The Best Possible India

Christophe Jaffrelot's book could not have come at a better time – inasmuch as one wishes that such an account of Dr. Bhimrao Ramji Ambedkar's life had come much earlier. This mismatch between the reality of an arrival and the retrospective fantasy concerning its timing corresponds to the mismatch between the surrealism of contemporary India and the progressivism of Ambedkar's ideas that this book highlights. As such, Ambedkar, known as the first Dalit leader of national significance in independent India, comes off equally, and by the same token, as the one political figure whose ideas make the most sense for the best-possible India of the 21st century.
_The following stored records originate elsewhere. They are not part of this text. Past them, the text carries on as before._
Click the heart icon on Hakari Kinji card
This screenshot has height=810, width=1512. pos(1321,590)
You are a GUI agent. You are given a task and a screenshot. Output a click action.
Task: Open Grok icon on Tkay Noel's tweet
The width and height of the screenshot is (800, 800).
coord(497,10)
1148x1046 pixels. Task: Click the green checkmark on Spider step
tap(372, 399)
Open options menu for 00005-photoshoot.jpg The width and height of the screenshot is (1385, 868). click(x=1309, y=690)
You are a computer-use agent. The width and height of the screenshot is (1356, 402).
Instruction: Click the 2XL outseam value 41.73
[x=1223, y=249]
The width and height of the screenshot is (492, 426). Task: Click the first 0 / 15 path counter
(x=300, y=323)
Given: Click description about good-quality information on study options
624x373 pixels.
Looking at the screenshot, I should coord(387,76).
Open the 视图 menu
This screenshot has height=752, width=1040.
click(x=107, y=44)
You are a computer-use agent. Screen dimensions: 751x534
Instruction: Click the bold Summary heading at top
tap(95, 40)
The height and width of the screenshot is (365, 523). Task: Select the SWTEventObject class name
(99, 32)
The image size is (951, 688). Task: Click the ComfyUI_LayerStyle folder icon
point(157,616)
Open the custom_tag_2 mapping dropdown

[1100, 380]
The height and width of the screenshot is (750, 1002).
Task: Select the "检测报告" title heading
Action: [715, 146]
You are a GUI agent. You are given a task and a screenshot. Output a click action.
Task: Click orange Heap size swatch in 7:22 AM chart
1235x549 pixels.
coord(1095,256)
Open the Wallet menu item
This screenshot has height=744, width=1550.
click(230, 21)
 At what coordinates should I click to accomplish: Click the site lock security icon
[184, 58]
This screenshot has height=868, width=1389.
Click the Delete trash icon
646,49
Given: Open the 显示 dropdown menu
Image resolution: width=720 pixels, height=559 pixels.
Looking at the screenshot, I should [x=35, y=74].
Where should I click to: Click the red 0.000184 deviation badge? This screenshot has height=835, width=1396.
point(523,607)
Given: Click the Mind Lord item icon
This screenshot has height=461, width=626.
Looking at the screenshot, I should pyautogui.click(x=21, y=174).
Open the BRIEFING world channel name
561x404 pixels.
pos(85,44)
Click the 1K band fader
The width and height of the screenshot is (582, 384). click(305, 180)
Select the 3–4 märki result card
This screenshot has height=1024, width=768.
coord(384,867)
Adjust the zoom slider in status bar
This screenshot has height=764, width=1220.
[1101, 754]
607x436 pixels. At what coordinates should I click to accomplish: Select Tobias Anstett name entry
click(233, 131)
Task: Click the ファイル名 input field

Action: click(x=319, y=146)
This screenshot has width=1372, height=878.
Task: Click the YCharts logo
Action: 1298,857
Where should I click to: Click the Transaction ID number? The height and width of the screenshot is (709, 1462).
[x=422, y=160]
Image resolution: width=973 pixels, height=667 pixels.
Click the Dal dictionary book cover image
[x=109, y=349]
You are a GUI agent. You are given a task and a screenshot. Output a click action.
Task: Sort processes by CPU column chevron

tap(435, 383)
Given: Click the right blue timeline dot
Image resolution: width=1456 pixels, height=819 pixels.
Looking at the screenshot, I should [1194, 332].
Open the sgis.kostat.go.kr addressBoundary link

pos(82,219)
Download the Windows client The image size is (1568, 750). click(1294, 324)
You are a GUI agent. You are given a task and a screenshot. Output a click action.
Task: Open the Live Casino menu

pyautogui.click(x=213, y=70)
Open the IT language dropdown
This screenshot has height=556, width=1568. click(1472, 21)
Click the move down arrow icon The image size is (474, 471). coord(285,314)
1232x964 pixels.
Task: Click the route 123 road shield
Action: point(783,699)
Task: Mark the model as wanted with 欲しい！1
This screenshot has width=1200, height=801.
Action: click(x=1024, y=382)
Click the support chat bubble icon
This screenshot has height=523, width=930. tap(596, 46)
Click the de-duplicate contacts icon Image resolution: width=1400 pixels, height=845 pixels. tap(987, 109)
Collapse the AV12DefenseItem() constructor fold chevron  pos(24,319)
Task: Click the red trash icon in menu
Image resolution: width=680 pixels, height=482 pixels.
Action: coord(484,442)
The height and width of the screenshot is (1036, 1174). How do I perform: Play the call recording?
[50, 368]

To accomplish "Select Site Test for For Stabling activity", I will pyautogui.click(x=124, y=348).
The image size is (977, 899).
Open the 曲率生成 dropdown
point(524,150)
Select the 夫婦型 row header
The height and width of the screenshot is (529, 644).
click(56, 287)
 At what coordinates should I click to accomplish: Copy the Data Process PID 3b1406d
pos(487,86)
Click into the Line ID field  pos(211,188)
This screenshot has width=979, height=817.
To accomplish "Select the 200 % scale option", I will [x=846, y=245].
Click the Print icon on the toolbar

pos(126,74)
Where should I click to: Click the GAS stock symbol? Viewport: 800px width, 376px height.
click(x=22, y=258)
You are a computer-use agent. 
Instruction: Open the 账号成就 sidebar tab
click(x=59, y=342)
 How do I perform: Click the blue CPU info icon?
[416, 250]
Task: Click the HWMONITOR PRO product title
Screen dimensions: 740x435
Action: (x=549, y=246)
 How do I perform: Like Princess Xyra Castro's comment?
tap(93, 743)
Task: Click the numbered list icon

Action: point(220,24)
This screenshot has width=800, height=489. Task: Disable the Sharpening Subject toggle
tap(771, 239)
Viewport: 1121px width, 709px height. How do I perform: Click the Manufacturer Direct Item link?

The Indian surrealism comprises the following twin realities: on one hand [is] the government's and national media's daily drumbeat of the knowledge economy, information technology and superpower dreams; on the other are incessant reports of extreme organized violence against the Dalits (or erstwhile Untouchables), increasingly belligerent bourgeois intolerance of the rural poor, glaring sexual assaults on women, and unofficial discrimination against religious minorities and the non-religious. That this Hindu-majority country has a Sikh Prime Minister, a Muslim President, and an Italian-born lady as the head of its strongest political party only adds to the surrealism. For more than a decade, the country has also had in place, via its education and job reservation quotas, one of the strictest frameworks in the world for the uplift of the oppressed castes (of which the Dalits are a part).